Aravind Adiga (Kannada: ಅರವಿಂದ ಅಡಿಗ, born 23 October 1974[1]) is an Indian-Australian journalist and author. His debut novel, The White Tiger, won the 2008 Man Booker Prize.[2]




Early life and education

Aravind Adiga was born in Madras (now Chennai) on the 23rd of October, 1974 to Dr. K. Madhava Adiga and Usha Adiga, Kannadigas both of whom hailed from Mangalore. His paternal grandfather was Late K. Suryanarayana Adiga, former chairman of Karnataka bank.[3][4] He grew up in Mangalore and studied at Canara High School, then at St. Aloysius High School, where he completed his SSLC in 1990. He secured first rank in the state in SSLC[4][5]. After emigrating to Sydney, Australia, with his family, he studied at James Ruse Agricultural High School. He studied English literature at Columbia College, Columbia University in New York, where he studied with Simon Schama and graduated as salutatorian in 1997.[6] He also studied at Magdalen College, Oxford, where one of his tutors was Hermione Lee.
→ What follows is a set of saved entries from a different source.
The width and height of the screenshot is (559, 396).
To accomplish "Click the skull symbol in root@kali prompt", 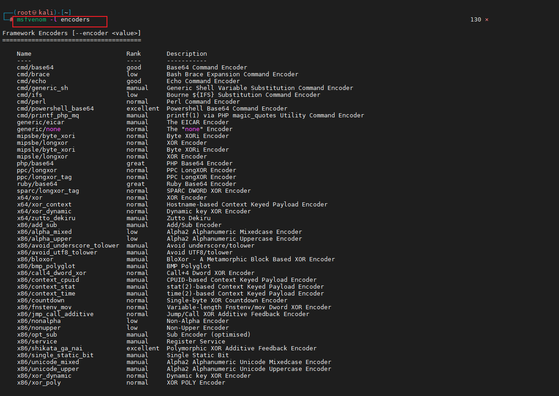I will [34, 12].
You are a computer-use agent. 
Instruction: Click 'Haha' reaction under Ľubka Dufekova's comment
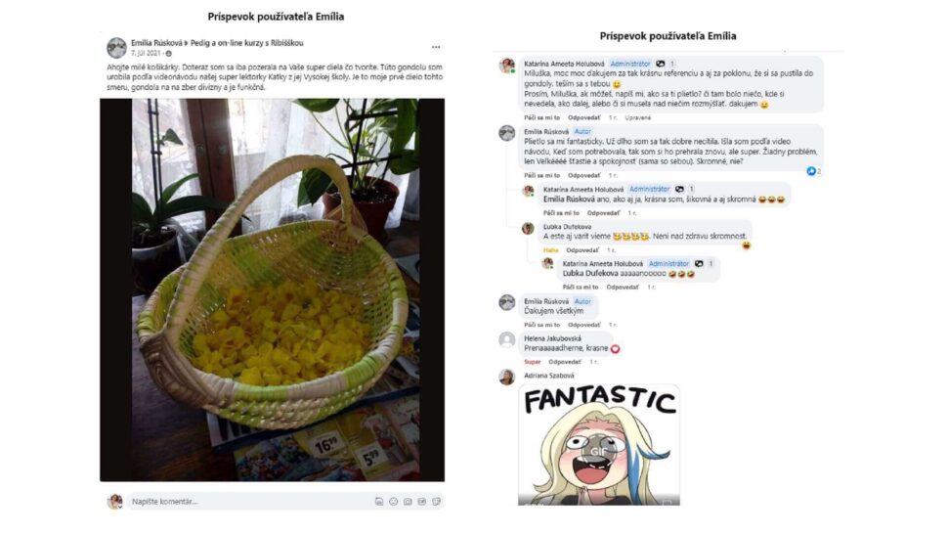coord(550,249)
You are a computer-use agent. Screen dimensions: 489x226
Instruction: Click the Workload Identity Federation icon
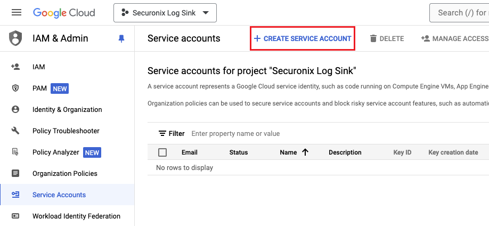click(x=15, y=216)
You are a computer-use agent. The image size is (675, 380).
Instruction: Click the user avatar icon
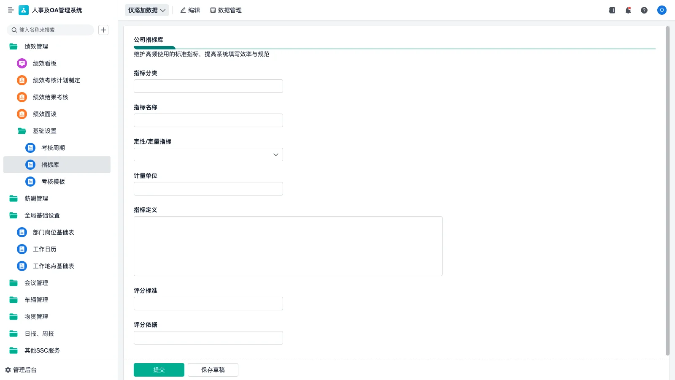coord(662,10)
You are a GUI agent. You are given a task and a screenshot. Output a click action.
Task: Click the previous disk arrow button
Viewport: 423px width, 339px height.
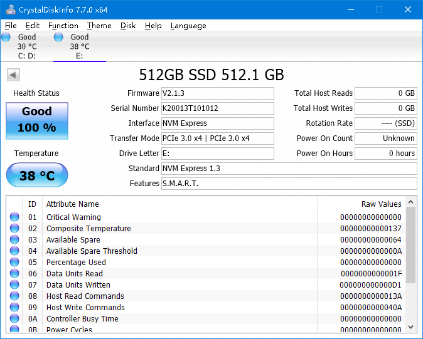tap(13, 75)
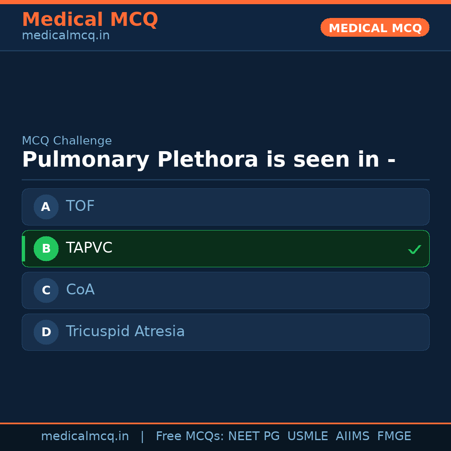Click "AIIMS" in the footer
451x451 pixels.
tap(352, 436)
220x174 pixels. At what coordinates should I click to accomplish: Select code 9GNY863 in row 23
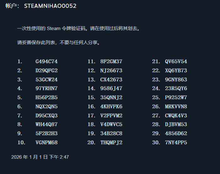[176, 79]
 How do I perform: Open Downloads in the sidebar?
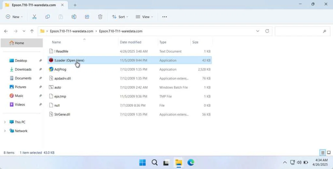[x=23, y=69]
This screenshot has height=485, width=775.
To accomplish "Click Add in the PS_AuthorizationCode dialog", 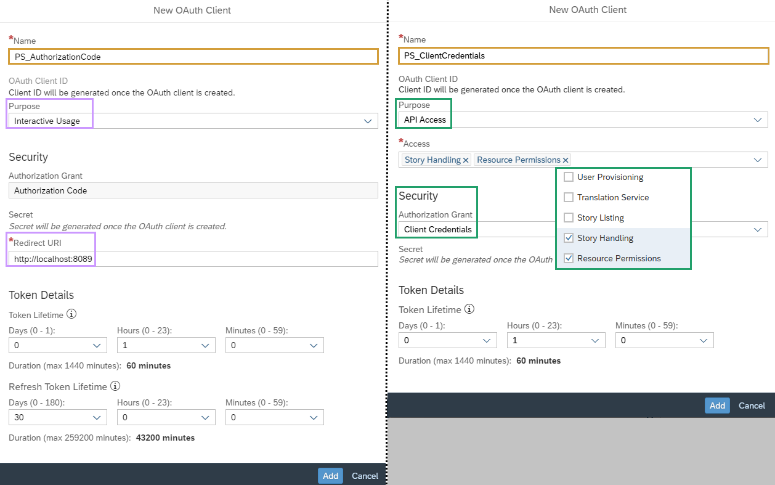I will [330, 476].
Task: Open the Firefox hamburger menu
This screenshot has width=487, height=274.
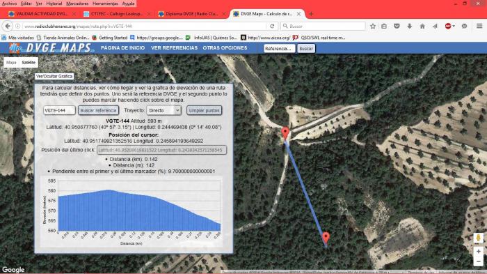Action: coord(479,26)
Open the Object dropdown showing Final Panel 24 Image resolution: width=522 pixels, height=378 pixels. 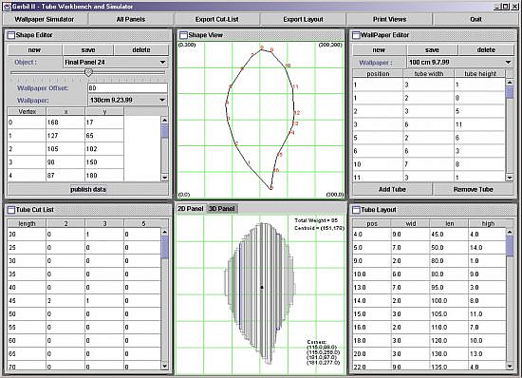point(116,62)
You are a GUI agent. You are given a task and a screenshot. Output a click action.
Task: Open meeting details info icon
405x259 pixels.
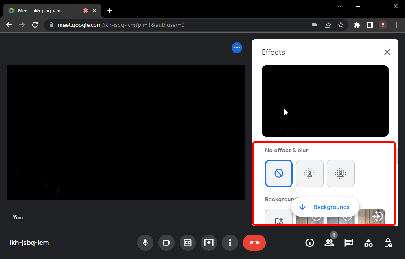point(310,243)
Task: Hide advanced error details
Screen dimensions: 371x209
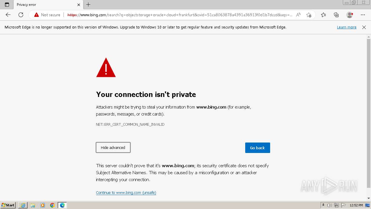Action: click(113, 147)
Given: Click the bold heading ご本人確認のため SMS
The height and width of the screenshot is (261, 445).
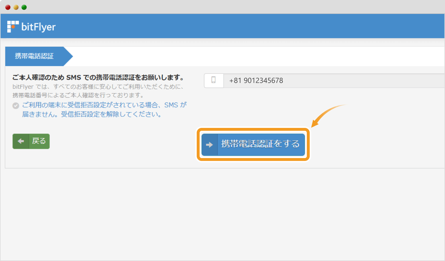Looking at the screenshot, I should (x=98, y=77).
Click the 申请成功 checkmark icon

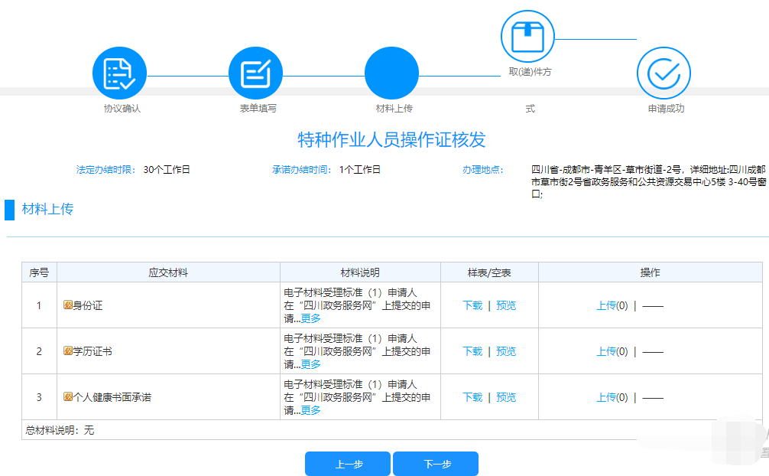tap(664, 73)
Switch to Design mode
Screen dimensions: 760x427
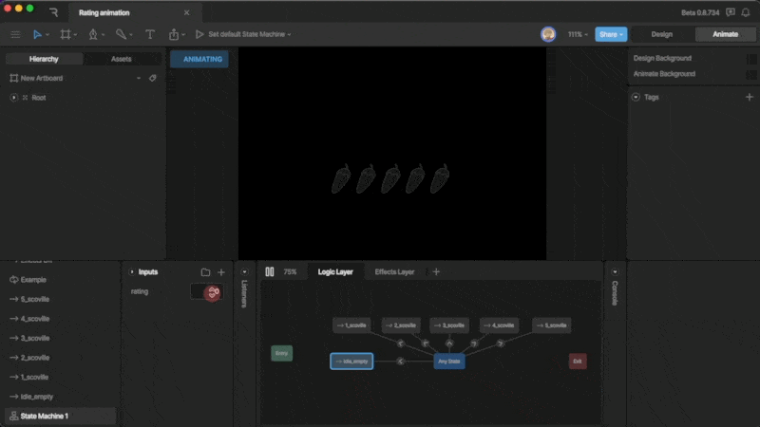(x=661, y=34)
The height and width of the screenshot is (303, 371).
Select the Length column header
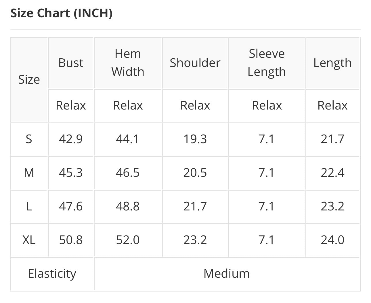[332, 63]
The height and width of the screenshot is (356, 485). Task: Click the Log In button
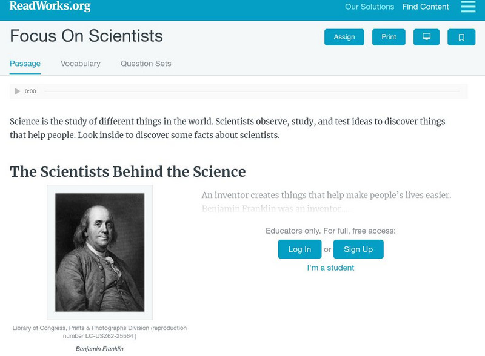click(299, 249)
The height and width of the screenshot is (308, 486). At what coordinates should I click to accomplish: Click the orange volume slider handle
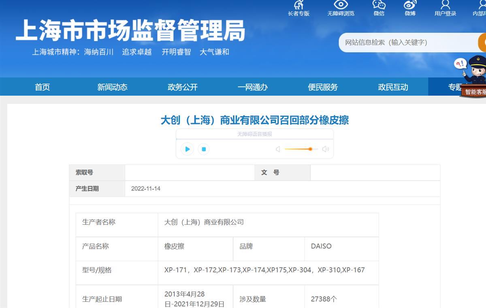(x=310, y=149)
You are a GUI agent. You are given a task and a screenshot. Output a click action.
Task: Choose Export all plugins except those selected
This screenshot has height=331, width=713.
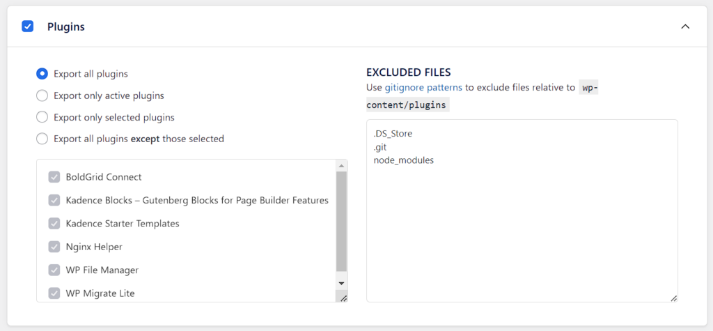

Adiga began his journalistic career as a financial journalist, interning at the Financial Times. With pieces published in the Financial Times and Money, he covered the stock market and investment, interviewing, among others, Donald Trump. His review of previous Booker Prize winner Peter Carey's book, Oscar and Lucinda, appeared in The Second Circle, an online literary review.[7] He was subsequently hired by TIME, where he remained a South Asia correspondent for three years before going freelance.[8] During his freelance period, he wrote The White Tiger. He currently lives in Mumbai, India.[9]

Booker Prize

Aravind Adiga's debut novel, The White Tiger, won the 2008 Booker Prize. He is the fourth Indian-born author to win the prize, after Salman Rushdie, Arundhati Roy and Kiran Desai. (V. S. Naipaul, another winner, is of Indian origin, but is not an India citizen). The five other authors on the shortlist included one other Indian writer (Amitav Ghosh) and another first-time writer (Steve Toltz).[10] The novel studies the contrast between India's rise as a modern global economy and the lead character, Balram, who comes from crushing rural poverty.[11]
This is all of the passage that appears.